RBNZ's open market operations division extends sterilisation procedures via RB Bill and RP actions to offset it's NZD liquidity injections into the FX swap market. This function should be undertaken by local NZD correspondent banks, but remain unwilling to commit balance sheet/capital capacity to arbitrage the recent upward implied NZD depo rate squeeze.

More NZD supranational bond issuance proceeds seeking NZ bank foreign currency debt receipts to undertake a cross currency basis swap.

Rampant greed strikes again or how to bring on a public lead backlash. https://www.stuff.co.nz/national/politics/100485600/student-allowance-bo...
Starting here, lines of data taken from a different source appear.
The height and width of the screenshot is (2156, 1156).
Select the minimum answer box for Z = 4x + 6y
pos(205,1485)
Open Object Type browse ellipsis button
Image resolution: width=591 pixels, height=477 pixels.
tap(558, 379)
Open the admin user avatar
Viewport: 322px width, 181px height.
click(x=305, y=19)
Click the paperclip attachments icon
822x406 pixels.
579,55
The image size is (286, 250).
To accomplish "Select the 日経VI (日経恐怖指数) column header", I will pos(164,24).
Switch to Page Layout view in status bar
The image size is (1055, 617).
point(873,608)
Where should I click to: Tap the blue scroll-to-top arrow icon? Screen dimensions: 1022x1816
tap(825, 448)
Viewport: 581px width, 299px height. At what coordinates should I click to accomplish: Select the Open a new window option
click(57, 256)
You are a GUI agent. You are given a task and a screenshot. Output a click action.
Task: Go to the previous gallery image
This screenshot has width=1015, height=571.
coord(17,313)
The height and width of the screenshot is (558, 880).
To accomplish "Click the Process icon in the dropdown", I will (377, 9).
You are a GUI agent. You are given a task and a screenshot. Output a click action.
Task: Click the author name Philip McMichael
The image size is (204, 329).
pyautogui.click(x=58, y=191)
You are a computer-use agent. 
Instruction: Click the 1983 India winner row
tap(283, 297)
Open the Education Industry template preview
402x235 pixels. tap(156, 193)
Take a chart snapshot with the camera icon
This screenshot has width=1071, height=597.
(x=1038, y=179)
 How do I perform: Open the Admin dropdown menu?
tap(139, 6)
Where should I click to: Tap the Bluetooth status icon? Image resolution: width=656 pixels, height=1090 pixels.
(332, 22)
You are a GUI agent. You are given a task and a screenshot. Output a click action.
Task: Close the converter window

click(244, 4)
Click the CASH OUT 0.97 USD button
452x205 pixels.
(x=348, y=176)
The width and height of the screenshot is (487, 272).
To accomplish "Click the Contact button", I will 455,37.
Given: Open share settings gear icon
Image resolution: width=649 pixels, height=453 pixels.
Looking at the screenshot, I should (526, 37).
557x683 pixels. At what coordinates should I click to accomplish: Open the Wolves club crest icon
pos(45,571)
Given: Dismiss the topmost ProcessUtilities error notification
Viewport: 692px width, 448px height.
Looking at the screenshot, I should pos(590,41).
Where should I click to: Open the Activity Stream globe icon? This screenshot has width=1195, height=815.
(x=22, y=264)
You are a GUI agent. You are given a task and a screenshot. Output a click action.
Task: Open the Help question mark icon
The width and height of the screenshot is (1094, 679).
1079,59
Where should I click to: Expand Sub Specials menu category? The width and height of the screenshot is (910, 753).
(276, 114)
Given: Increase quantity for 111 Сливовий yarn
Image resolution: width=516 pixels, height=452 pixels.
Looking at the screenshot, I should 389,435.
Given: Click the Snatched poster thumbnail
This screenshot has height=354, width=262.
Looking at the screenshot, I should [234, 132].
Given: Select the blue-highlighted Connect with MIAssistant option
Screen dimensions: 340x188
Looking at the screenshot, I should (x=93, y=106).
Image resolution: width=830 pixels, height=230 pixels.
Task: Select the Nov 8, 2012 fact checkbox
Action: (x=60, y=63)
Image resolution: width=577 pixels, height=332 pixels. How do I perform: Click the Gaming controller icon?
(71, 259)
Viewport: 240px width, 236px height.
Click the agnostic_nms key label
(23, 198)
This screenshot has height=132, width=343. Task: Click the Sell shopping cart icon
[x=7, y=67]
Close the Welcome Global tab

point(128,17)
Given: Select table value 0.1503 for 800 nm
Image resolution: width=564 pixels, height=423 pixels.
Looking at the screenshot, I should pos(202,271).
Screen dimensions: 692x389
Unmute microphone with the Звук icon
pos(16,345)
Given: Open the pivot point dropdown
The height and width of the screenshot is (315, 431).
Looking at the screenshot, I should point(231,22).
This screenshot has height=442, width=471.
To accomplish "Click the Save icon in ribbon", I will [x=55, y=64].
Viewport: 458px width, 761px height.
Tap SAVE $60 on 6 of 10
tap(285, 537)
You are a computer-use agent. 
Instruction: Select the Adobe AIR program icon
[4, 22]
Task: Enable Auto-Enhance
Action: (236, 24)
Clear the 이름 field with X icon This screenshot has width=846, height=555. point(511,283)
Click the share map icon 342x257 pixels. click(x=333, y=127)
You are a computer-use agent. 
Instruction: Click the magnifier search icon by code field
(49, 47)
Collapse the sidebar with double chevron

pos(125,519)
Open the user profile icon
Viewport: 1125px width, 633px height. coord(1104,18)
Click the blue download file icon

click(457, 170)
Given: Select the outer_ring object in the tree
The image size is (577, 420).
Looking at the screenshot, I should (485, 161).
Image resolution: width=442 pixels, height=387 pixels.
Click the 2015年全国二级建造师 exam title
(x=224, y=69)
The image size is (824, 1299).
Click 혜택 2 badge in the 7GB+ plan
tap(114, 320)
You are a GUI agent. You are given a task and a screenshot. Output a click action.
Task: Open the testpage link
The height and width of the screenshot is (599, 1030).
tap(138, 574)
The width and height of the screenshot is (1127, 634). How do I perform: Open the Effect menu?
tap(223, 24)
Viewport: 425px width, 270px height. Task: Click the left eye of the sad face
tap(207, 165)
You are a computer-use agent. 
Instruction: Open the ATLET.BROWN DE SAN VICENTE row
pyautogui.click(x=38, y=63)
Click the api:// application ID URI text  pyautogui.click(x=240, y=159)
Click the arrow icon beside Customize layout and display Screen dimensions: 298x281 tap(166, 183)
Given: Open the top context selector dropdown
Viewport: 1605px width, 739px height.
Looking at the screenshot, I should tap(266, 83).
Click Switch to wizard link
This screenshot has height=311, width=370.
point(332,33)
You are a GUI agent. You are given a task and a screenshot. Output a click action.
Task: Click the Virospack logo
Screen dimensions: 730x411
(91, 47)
Textbook case of Unintended Consequences. Give every student a $50 weekly hand-out (pre-announced, even), plus, and concurrently, compel landlords to bring buildings up to standard.

Then goggle in amazement as economically rational thinking strikes yet again.....

Why, now I come to think of it, that 50 bucks is yet another Universal pricing Signal....

What if the govt handed out the equivalent of $50 in food stamps? Or perhaps the govt could reimburse the $50 per week after graduation.

The problem with landlords raising rents by $50 is that it is still $50 missing from goods and other services.

Where ever they spent it, it can't (by definition) be spent anywhere else.

Perhaps not. There is a good chance it goes to overseas banks due to our ever growing housing ponzi.


You are confusing what happens next with the mutually exclusive nature of expenditure.

Where ever they spent it, it can't (by definition) be spent anywhere else.

To some extent yes. Constraints on h'hold and individual incomes are greater than for govts. The biggest driver of the economy is consumer spending. More spending allocated to rent is not positive for the retail sector.